[Start of Attachment]

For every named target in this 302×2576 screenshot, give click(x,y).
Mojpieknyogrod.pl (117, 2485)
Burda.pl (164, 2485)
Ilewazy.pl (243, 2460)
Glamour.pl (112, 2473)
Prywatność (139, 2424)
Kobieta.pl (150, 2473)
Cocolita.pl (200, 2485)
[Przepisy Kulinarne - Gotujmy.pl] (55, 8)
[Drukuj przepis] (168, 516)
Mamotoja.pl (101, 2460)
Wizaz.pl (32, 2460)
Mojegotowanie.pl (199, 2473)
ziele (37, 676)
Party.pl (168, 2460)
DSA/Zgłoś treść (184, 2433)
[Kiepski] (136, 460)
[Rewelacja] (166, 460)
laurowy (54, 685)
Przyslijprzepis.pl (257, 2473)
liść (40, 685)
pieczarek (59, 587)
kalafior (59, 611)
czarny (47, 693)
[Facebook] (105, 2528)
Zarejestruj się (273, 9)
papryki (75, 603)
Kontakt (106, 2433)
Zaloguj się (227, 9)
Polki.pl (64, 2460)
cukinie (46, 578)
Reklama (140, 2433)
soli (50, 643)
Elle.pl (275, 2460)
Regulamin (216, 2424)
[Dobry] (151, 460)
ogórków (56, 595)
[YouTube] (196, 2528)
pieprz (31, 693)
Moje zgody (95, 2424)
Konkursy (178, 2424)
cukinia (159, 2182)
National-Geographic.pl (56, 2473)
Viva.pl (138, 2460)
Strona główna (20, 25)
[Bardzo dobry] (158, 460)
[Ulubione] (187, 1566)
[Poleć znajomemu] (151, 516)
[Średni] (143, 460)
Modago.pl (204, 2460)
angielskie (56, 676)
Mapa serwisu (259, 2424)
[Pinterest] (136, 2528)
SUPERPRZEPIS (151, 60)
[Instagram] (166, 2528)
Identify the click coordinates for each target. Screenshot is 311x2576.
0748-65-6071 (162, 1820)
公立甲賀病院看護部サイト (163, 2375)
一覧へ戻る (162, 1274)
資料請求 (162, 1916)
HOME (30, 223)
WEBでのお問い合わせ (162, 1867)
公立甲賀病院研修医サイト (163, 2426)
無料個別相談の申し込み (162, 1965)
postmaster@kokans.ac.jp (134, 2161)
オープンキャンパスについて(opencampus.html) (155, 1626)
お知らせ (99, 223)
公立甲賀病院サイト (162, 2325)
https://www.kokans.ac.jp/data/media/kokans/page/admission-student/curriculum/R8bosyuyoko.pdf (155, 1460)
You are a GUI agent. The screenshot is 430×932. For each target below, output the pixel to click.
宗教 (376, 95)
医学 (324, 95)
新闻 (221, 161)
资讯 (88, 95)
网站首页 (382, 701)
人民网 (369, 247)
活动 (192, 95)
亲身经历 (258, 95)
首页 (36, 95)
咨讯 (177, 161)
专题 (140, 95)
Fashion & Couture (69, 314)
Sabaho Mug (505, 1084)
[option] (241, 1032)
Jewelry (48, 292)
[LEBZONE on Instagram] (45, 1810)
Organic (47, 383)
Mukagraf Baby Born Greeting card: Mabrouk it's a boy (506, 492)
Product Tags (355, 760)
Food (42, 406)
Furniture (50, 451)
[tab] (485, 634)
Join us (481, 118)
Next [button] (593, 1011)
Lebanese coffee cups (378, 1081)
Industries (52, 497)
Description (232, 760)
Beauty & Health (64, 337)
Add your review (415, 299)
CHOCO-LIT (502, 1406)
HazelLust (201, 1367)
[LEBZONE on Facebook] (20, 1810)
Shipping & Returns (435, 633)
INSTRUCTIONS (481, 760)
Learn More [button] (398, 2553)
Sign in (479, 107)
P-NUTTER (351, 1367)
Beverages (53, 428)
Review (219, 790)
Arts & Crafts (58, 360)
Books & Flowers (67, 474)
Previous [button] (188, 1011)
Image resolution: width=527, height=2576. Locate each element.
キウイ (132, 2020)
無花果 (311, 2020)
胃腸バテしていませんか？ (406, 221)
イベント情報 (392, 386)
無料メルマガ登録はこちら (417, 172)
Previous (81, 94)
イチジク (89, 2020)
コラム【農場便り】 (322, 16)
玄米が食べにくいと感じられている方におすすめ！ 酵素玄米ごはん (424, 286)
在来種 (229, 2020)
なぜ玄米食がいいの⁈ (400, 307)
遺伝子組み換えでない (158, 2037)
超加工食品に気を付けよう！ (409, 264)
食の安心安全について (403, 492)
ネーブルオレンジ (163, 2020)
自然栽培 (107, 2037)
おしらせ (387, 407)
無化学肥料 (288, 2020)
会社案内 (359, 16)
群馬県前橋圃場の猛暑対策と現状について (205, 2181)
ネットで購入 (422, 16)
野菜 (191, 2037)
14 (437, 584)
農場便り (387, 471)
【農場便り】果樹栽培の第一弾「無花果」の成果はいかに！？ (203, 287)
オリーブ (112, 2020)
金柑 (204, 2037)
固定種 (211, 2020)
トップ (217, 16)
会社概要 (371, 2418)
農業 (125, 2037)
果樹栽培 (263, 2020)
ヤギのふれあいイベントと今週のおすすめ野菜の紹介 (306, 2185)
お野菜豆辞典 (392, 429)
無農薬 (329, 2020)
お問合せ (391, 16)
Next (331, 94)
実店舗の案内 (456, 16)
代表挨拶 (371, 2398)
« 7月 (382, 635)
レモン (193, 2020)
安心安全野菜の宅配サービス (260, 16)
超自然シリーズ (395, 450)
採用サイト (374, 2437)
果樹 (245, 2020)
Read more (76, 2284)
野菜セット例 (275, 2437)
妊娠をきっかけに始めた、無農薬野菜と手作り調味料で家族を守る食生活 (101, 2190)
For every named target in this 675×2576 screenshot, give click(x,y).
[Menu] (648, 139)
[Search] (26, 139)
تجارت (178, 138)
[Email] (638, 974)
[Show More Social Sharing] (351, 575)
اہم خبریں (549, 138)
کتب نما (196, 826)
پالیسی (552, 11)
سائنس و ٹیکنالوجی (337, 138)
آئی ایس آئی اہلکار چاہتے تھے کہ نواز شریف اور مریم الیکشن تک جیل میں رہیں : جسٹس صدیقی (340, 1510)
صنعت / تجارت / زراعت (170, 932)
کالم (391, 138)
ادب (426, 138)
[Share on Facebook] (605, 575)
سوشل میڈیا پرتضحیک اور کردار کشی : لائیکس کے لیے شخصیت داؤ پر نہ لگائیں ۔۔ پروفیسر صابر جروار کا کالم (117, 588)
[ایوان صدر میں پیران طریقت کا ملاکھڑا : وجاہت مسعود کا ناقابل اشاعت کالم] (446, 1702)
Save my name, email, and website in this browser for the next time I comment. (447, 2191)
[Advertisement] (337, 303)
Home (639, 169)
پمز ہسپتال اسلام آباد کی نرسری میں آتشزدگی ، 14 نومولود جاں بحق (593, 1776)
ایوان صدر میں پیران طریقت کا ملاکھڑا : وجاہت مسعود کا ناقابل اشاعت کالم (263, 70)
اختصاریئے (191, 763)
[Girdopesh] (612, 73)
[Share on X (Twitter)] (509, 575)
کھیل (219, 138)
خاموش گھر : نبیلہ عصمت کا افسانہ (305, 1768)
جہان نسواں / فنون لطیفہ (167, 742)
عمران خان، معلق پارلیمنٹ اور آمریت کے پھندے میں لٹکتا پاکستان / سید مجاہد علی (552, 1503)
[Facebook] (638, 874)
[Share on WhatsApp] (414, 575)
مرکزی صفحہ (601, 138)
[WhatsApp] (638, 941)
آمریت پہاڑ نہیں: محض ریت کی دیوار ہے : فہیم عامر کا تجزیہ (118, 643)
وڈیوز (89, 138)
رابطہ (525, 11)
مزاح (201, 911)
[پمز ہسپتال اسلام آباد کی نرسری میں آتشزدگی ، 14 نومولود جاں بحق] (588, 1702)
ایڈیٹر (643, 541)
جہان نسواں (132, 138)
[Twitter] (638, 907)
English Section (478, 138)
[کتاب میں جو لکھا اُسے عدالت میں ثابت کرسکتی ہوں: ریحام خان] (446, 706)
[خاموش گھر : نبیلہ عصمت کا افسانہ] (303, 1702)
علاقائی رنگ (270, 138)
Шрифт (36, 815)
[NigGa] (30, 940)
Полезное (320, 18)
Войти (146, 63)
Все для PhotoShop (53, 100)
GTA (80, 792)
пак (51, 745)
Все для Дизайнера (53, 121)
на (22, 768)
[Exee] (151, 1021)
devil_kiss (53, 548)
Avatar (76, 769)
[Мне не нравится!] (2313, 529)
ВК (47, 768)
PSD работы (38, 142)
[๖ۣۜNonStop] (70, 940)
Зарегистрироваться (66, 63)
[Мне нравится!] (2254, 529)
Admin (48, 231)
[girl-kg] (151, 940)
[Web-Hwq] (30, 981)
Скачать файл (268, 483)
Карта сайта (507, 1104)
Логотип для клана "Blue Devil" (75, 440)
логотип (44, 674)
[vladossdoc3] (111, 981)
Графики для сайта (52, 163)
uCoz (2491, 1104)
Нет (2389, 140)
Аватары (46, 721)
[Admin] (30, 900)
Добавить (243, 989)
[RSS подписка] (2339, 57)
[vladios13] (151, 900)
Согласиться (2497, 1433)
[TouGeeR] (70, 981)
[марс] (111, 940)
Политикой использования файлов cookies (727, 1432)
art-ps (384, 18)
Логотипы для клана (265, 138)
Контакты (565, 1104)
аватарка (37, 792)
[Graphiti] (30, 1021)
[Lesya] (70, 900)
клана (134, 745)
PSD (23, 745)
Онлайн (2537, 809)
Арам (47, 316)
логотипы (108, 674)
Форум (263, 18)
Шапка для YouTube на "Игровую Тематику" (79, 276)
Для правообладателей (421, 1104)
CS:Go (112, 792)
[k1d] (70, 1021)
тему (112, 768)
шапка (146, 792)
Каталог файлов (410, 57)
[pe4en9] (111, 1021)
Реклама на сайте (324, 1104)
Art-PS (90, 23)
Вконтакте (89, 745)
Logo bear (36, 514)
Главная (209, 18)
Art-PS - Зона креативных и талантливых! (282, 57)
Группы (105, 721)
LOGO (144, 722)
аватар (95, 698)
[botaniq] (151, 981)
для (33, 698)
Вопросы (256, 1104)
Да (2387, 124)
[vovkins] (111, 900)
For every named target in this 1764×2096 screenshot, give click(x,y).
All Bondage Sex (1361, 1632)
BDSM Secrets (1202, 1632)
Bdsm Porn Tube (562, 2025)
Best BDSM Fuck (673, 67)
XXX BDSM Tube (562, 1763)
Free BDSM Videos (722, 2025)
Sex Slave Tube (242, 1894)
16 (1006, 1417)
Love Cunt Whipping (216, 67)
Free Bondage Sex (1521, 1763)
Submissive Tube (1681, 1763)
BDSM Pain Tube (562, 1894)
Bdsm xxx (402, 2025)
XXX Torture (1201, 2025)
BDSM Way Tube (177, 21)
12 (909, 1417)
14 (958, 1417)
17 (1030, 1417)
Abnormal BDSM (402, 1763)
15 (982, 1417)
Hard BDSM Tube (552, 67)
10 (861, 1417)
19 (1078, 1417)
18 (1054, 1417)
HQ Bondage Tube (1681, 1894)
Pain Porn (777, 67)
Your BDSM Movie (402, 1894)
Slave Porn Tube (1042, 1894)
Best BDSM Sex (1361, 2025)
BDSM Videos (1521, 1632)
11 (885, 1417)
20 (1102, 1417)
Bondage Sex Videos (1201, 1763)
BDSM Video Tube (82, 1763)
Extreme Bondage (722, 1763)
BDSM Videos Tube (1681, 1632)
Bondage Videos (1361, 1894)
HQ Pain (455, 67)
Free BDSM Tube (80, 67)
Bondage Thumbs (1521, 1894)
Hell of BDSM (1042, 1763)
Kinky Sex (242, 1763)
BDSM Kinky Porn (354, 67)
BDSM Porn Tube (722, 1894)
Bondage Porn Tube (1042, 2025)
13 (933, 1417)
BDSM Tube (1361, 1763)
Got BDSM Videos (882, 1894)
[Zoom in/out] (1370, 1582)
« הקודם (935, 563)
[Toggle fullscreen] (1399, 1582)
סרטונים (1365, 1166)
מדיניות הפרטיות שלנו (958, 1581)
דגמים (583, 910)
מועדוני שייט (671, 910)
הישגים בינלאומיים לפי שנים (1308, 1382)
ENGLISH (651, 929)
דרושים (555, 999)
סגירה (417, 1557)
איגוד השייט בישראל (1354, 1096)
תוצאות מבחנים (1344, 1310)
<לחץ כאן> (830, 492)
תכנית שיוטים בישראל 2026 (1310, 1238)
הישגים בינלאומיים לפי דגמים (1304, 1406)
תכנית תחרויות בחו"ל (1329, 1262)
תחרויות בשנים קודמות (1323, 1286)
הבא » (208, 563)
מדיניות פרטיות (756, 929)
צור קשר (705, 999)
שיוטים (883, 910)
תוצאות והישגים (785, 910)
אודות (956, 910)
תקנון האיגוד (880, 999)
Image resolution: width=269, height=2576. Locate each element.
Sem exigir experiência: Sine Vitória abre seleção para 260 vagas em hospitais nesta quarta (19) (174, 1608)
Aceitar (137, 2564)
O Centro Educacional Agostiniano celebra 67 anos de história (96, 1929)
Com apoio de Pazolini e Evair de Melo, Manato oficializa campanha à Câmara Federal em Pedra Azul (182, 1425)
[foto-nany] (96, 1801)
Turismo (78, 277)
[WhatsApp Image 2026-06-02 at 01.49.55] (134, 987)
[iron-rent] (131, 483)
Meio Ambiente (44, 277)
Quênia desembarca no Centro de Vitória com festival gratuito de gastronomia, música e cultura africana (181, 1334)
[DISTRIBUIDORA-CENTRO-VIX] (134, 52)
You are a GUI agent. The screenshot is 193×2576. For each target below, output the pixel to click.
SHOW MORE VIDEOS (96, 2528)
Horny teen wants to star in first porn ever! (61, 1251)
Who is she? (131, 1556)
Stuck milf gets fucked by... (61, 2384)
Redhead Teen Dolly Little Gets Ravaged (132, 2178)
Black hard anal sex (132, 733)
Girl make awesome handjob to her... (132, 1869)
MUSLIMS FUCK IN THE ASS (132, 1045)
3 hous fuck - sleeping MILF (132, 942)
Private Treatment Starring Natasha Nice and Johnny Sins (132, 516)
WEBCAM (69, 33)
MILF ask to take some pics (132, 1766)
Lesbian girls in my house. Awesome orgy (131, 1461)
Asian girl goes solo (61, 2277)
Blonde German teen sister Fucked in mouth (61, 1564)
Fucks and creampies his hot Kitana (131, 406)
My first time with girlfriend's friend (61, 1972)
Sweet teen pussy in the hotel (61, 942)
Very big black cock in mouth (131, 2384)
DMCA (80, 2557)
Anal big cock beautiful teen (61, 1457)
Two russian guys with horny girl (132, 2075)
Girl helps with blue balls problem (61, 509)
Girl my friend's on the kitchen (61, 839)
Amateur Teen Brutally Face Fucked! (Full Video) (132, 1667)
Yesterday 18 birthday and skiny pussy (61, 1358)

[End of Attachment]

WHAT THE TASK REQUIRES
The lines to copy run from the first line of the entries to the line containing "[Facebook] (105, 2528)"; copy them exactly and output nothing else.

ANSWER BELOW
For every named target in this 302×2576 screenshot, give click(x,y).
Mojpieknyogrod.pl (117, 2485)
Burda.pl (164, 2485)
Ilewazy.pl (243, 2460)
Glamour.pl (112, 2473)
Prywatność (139, 2424)
Kobieta.pl (150, 2473)
Cocolita.pl (200, 2485)
[Przepisy Kulinarne - Gotujmy.pl] (55, 8)
[Drukuj przepis] (168, 516)
Mamotoja.pl (101, 2460)
Wizaz.pl (32, 2460)
Mojegotowanie.pl (199, 2473)
ziele (37, 676)
Party.pl (168, 2460)
DSA/Zgłoś treść (184, 2433)
[Kiepski] (136, 460)
[Rewelacja] (166, 460)
laurowy (54, 685)
Przyslijprzepis.pl (257, 2473)
liść (40, 685)
pieczarek (59, 587)
kalafior (59, 611)
czarny (47, 693)
[Facebook] (105, 2528)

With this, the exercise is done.